Two problems are identified with this approach. First, it is impossible to keep the same size of partitions on the ring for all servers considering a server can be added or removed. A partition is the hash space between adjacent servers. It is possible that the size of the partitions on the ring assigned to each server is very small or fairly large. In the picture below, if s1 is removed, s2’s partition (highlighted with the bidirectional arrows) is twice as large as s0 and s3’s partition.
Second, it is possible to have a non-uniform key distribution on the ring. For instance, if servers are mapped to positions listed below, most of the keys are stored on server 2. However, server 1 and server 3 have no data.
A technique called virtual nodes or replicas is used to solve these problems.
A virtual node refers to the real node, and each server is represented by multiple virtual nodes on the ring. In the picture below, both server 0 and server 1 have 3 virtual nodes. The 3 is arbitrarily chosen; and in real-world systems, the number of virtual nodes is much larger. Instead of using s0, we have s0_0, s0_1, and s0_2 to represent server 0 on the ring. Similarly, s1_0, s1_1, and s1_2 represent server 1 on the ring. With virtual nodes, each server is responsible for multiple partitions. Partitions (edges) with label s0 are managed by server 0. On the other hand, partitions with label s1 are managed by server 1.
To find which server a key is stored on, we go clockwise from the key’s location and find the first virtual node encountered on the ring. Inthe picture below, to find out which server k0 is stored on, we go clockwise from k0’s location and find virtual node s1_1, which refers to server 1.

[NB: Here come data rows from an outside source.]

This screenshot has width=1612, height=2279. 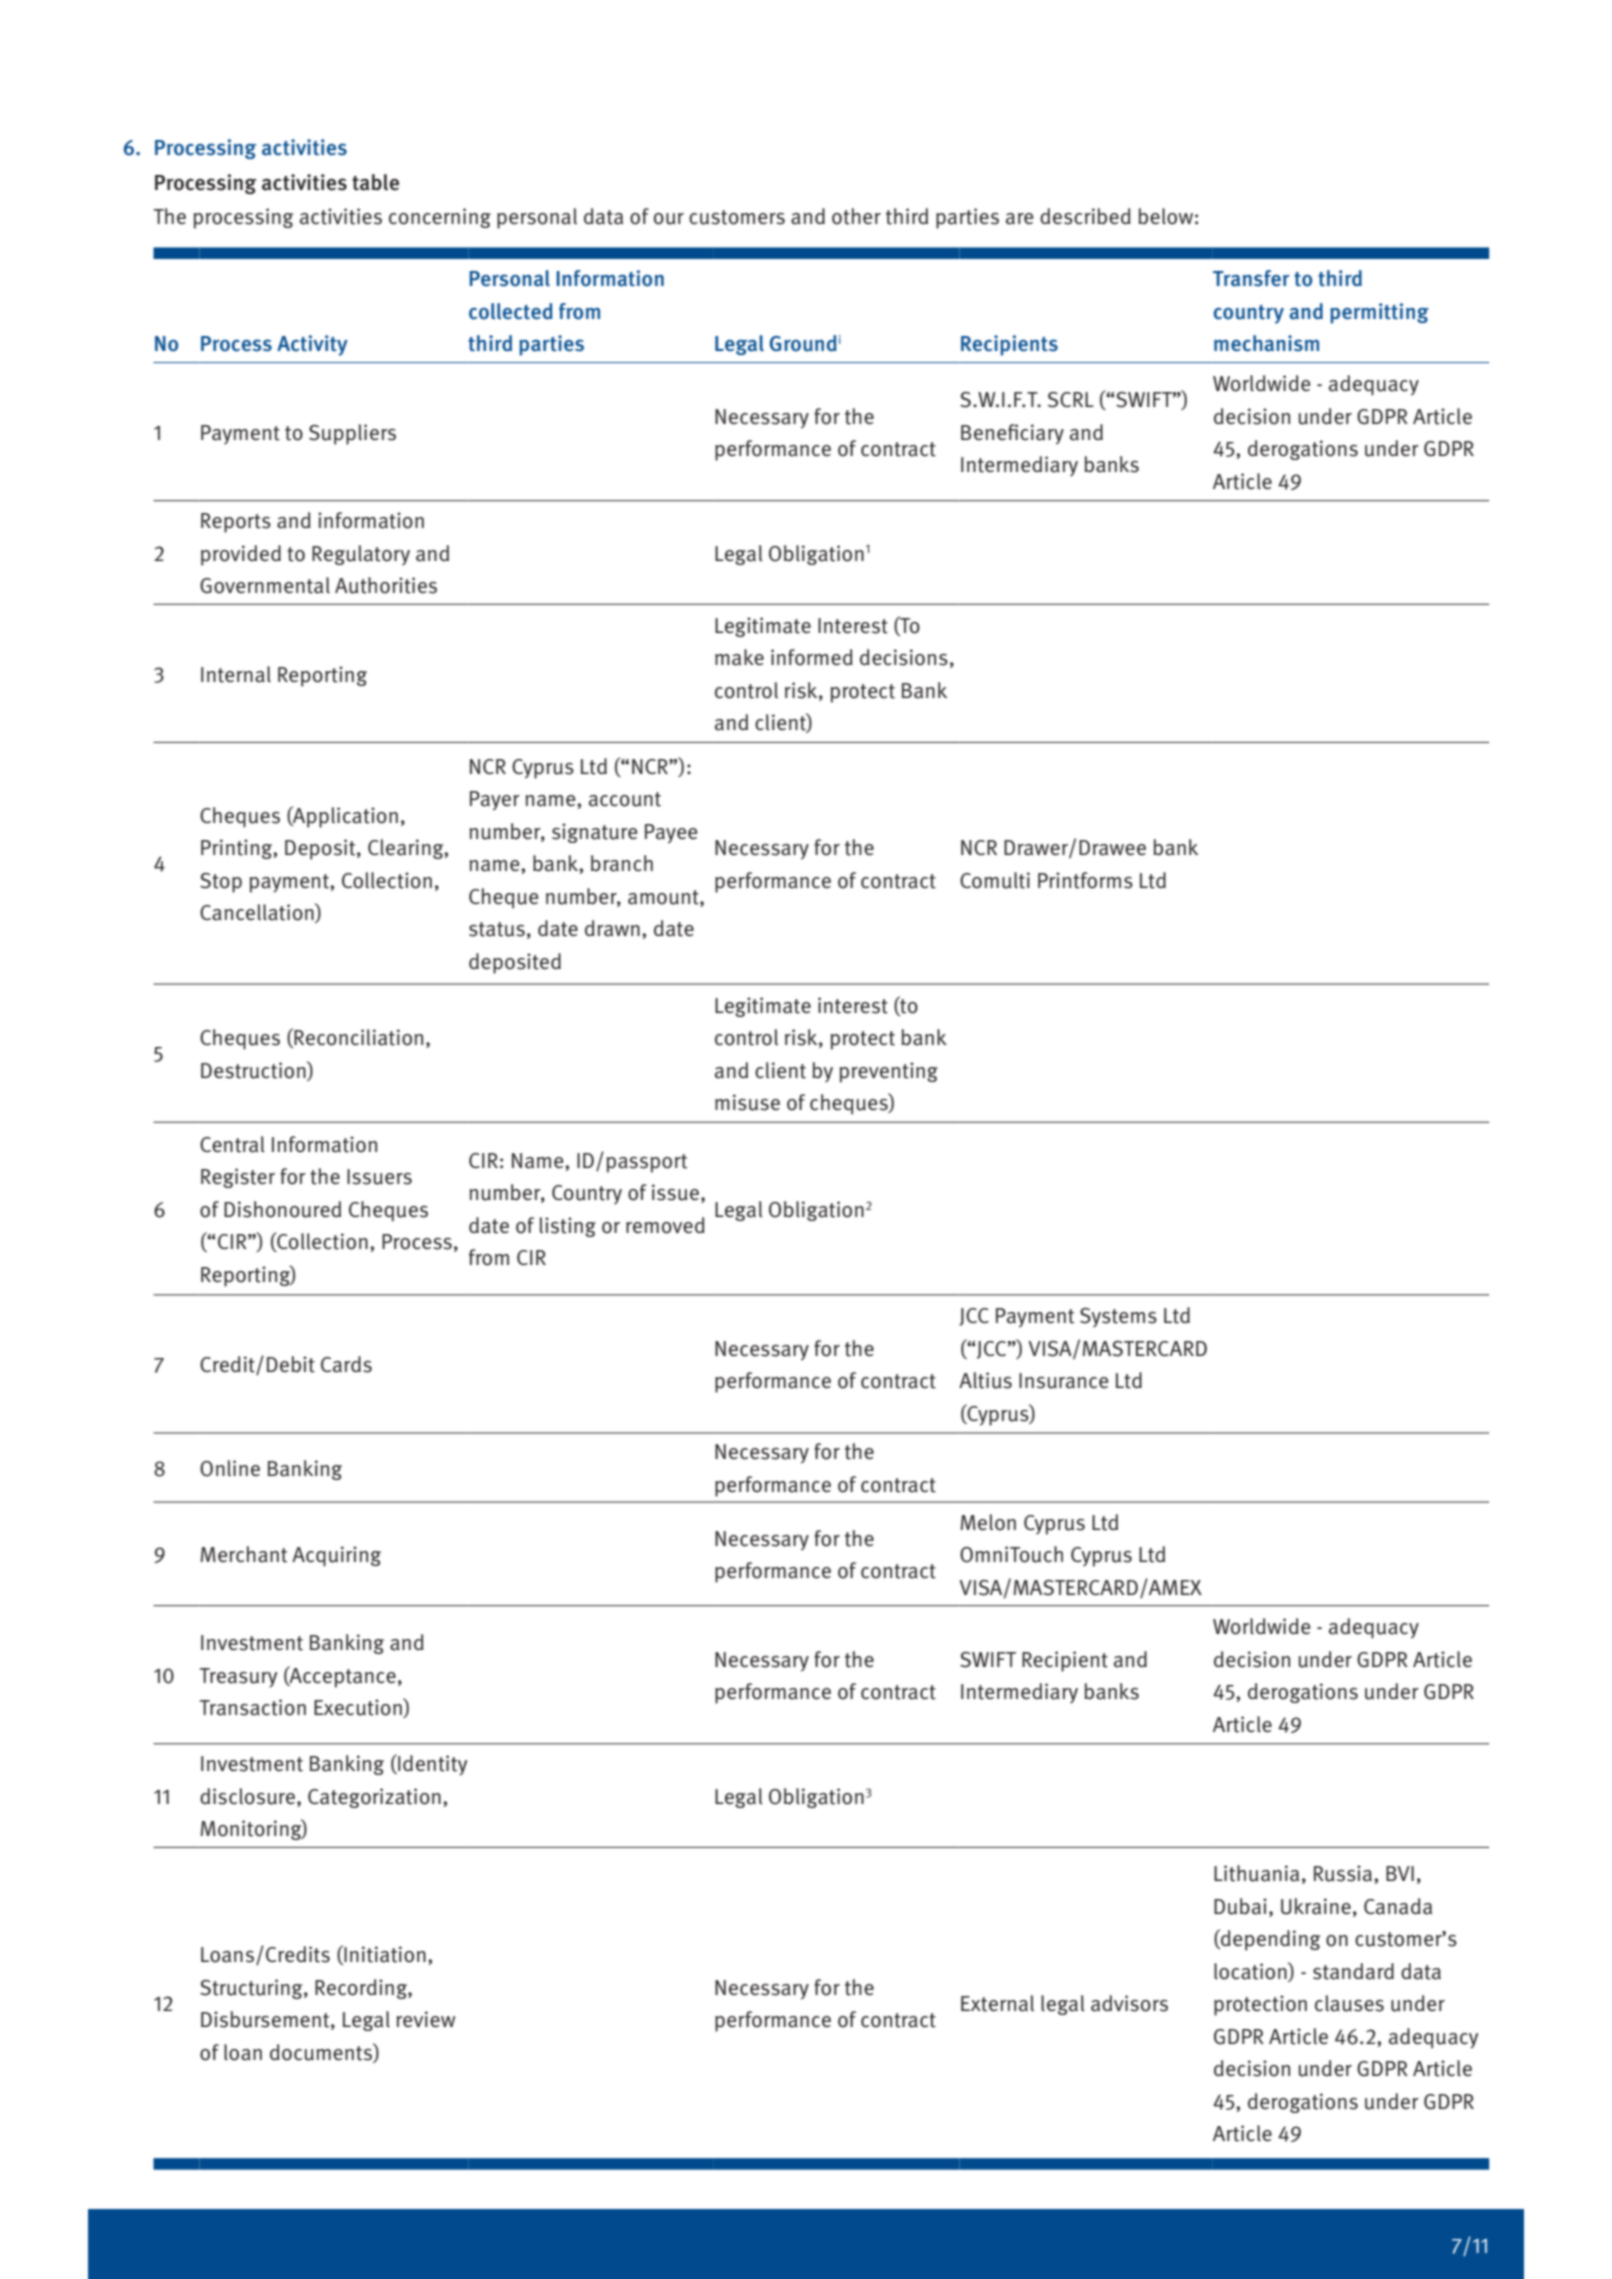 What do you see at coordinates (1118, 1317) in the screenshot?
I see `Systems` at bounding box center [1118, 1317].
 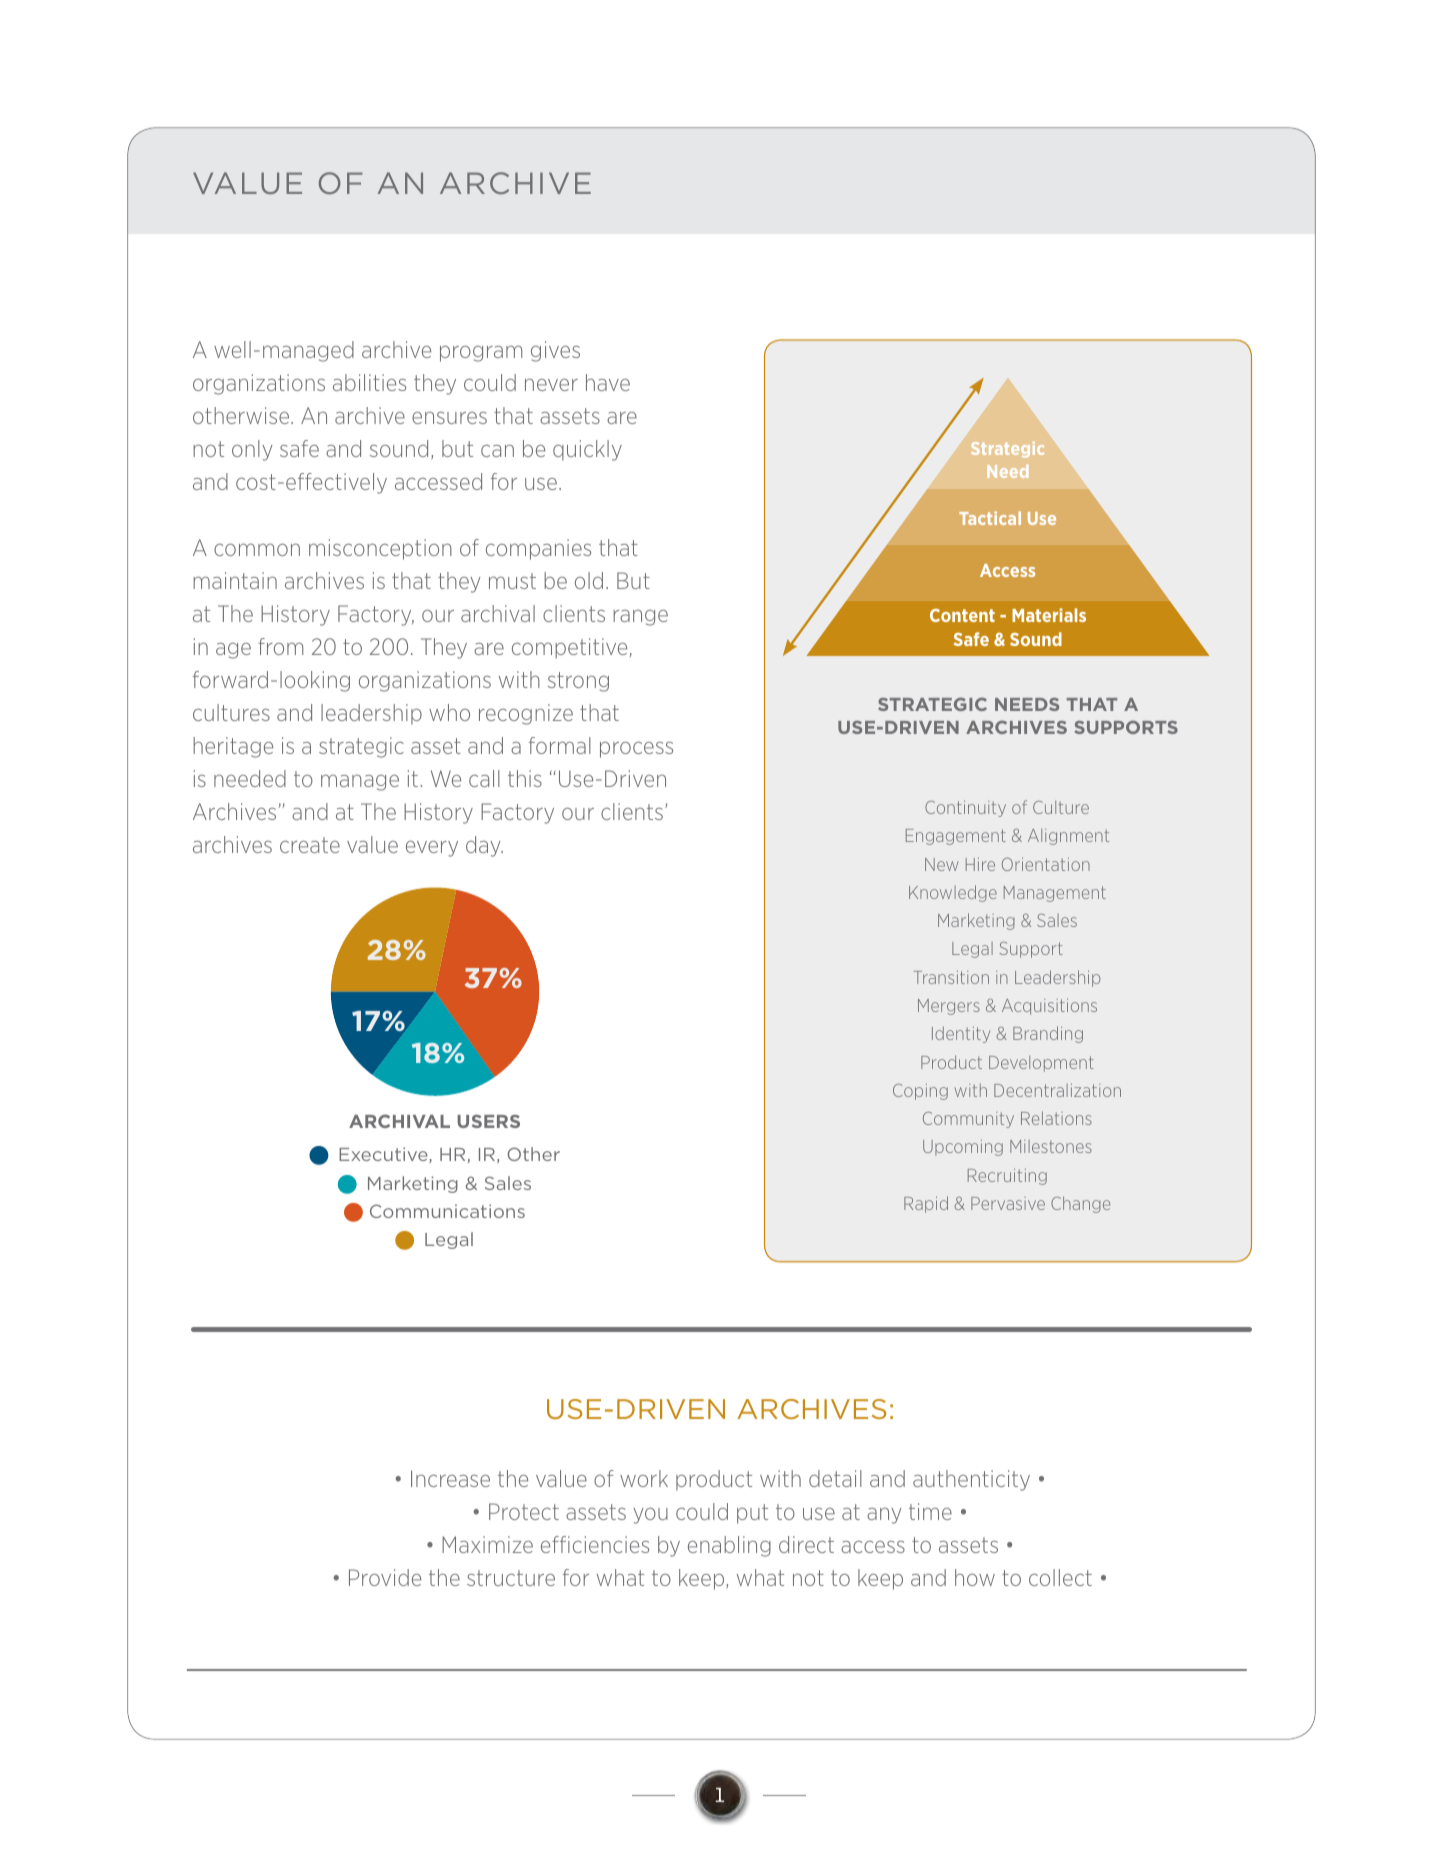 I want to click on abilities, so click(x=369, y=382).
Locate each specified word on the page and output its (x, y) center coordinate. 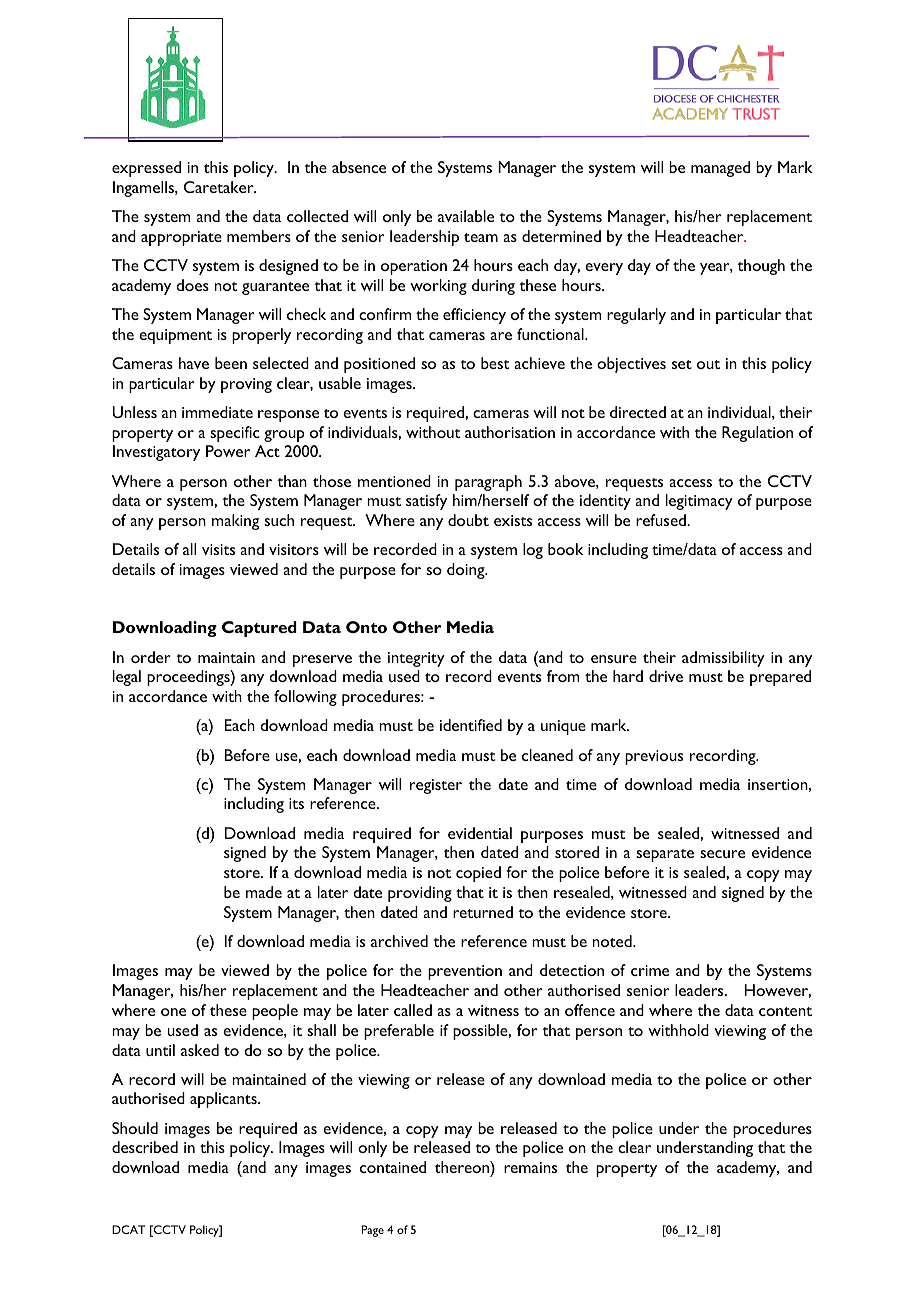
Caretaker (220, 187)
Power (228, 451)
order (151, 657)
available (466, 216)
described (145, 1147)
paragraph (488, 483)
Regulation (757, 434)
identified (471, 725)
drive (666, 676)
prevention (465, 972)
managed (720, 169)
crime (650, 970)
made (264, 892)
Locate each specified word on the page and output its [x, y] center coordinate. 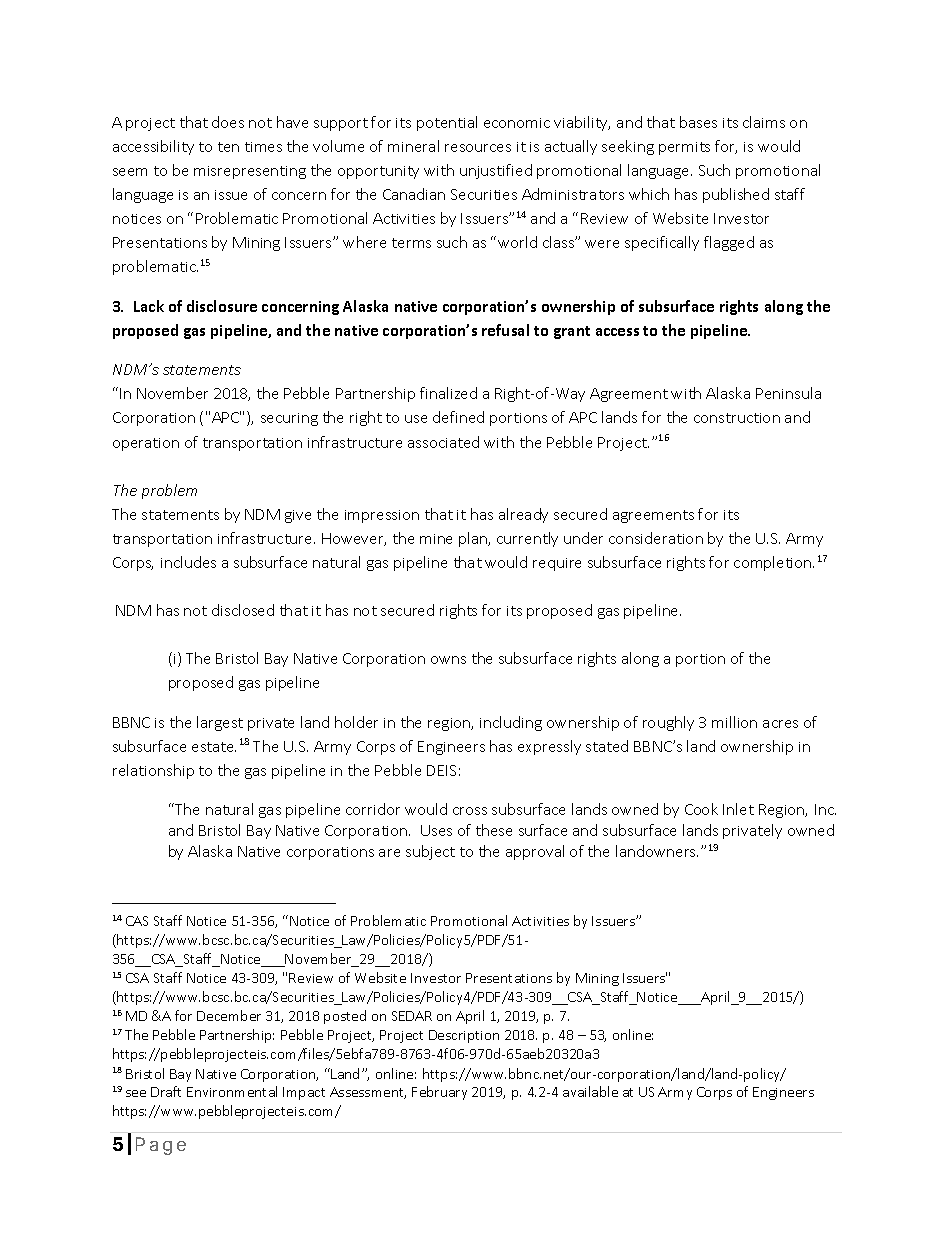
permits [684, 148]
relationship [153, 771]
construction [737, 418]
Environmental [232, 1091]
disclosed [243, 610]
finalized [448, 393]
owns [448, 660]
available [590, 1091]
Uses [436, 830]
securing [289, 419]
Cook [701, 809]
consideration [656, 538]
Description [464, 1036]
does [228, 122]
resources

As the number of virtual nodes increases, the distribution of keys becomes more balanced. This is because the standard deviation gets smaller with more virtual nodes, leading to a balanced data distribution. Standard deviation measures how data are spread out. The outcome of an experiment carried out by online research shows that with one or two hundred virtual nodes, the standard deviation is between 5% (200 virtual nodes) and 10% (100 virtual nodes) of the mean. The standard deviation will be smaller when we increase the number of virtual nodes. However, more spaces are needed to store data about virtual nodes. This is a tradeoff, and we can tune the number of virtual nodes to fit our system requirements.
When a server is added or removed, a fraction of data needs to be redistributed. How can we find the affected range to redistribute the keys? In the picture below, server 4 is added to the ring. The affected range starts from s4 (newly added node) and moves anticlockwise around the ring until a server is found (s3). Thus, keys located between s3 and s4 need to be redistributed to s4.
When a server (s1) is removed as shown below, the affected range starts from s1 (removed node) and moves anticlockwise around the ring until a server is found (s0). Thus, keys located between s0 and s1 must be redistributed to s2.